[Task details]
Retype the full set of records. Keep every character identical.

(Dataset excerpts)
Content starts

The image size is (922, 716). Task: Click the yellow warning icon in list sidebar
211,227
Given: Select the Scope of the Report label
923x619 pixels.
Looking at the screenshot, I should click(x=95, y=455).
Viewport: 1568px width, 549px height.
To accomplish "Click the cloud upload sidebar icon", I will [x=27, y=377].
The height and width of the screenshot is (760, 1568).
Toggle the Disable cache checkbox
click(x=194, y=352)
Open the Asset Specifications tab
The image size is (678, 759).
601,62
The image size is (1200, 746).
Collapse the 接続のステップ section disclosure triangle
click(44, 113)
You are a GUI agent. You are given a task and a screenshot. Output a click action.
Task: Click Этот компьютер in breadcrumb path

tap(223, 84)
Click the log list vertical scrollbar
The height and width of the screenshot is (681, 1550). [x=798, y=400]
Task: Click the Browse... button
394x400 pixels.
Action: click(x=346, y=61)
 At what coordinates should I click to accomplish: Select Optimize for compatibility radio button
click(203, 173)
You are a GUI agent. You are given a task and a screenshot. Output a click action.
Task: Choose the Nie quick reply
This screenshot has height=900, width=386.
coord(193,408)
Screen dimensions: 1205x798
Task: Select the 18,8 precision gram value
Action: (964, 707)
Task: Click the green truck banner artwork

Content ends

[Problem solution]
The image size is (922, 716). Task: Click the yellow warning icon in list sidebar
211,227
Given: Select the Scope of the Report label
923x619 pixels.
Looking at the screenshot, I should click(x=95, y=455).
Viewport: 1568px width, 549px height.
To accomplish "Click the cloud upload sidebar icon", I will [x=27, y=377].
The height and width of the screenshot is (760, 1568).
Toggle the Disable cache checkbox
click(x=194, y=352)
Open the Asset Specifications tab
The image size is (678, 759).
601,62
The image size is (1200, 746).
Collapse the 接続のステップ section disclosure triangle
click(44, 113)
You are a GUI agent. You are given a task and a screenshot. Output a click action.
Task: Click Этот компьютер in breadcrumb path

tap(223, 84)
Click the log list vertical scrollbar
The height and width of the screenshot is (681, 1550). [x=798, y=400]
Task: Click the Browse... button
394x400 pixels.
Action: click(x=346, y=61)
 At what coordinates should I click to accomplish: Select Optimize for compatibility radio button
click(203, 173)
You are a GUI agent. You are given a task and a screenshot. Output a click action.
Task: Choose the Nie quick reply
This screenshot has height=900, width=386.
coord(193,408)
Screen dimensions: 1205x798
Task: Select the 18,8 precision gram value
Action: (964, 707)
Task: Click the green truck banner artwork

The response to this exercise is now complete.